The CARS Rule sought to address deceptive practices in the auto sales industry, such as hidden fees, misleading advertising, and a lack of transparency in pricing and financing. By vacating the rule, the court eliminated explicit guidelines that would have mandated compliance in these areas. However, this does not mean that the FTC has abandoned its oversight of the auto industry. Dealers remain subject to the FTC Act’s broad prohibition against unfair or deceptive practices, which allows the agency to continue enforcement actions.
In fact, the FTC demonstrated its willingness to act aggressively even before the CARS Rule was finalized. For instance, in December 2024, the FTC took enforcement action against several dealers for alleged deceptive practices, relying on its existing authority under the FTC Act. This shows that while the rule itself has been vacated, the agency can still investigate and sue dealers on a case-by-case basis. The lack of formalized regulations may actually give the FTC more latitude to act without being constrained by specific rule language.

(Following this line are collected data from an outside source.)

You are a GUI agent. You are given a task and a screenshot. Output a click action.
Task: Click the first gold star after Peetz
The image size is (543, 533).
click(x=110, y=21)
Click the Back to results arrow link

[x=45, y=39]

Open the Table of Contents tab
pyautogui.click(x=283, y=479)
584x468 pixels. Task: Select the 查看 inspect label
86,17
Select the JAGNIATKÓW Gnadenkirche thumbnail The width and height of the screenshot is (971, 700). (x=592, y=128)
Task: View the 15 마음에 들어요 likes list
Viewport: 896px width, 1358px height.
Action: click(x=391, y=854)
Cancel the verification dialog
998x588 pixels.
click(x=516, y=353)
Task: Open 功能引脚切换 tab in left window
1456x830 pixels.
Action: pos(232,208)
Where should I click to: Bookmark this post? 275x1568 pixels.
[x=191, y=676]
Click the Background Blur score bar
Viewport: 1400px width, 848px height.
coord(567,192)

With the Trump administration now in office, the regulatory landscape is likely to become more business-friendly. Historically, this administration has prioritized reducing regulatory burdens across industries, including automotive. However, dealers should not mistake this deregulatory stance as a guarantee of immunity. Consumer complaints and advocacy groups continue to pressure regulators to crack down on unfair practices, and the FTC is unlikely to ignore widespread violations.
For dealers, this ruling provides a temporary reprieve, but it also serves as a reminder of the importance of maintaining ethical sales practices. Proactively reviewing advertising, pricing, and financing disclosures can help avoid scrutiny from regulators. While the vacatur delays the implementation of stricter rules, it is still essential to prepare for potential future regulations, as the FTC may attempt to reintroduce the CARS Rule in compliance with procedural requirements.
The court’s decision also underscores the importance of procedural rigor in rulemaking. By vacating the rule on procedural grounds rather than substantive ones, the ruling leaves open the possibility for the FTC to restart the process. Dealers should stay informed about any new developments and prepare for another round of rulemaking, should the FTC choose to pursue it.
In conclusion, the court’s ruling offers a reprieve from the immediate compliance challenges of the CARS Rule, but it does not shield dealers from the FTC’s enforcement powers. Dealers must remain vigilant, not only to ensure compliance with existing laws but also to stay ahead of potential regulatory changes. By adopting transparent and ethical practices now, dealers can safeguard their businesses while building trust with their customers and regulators alike.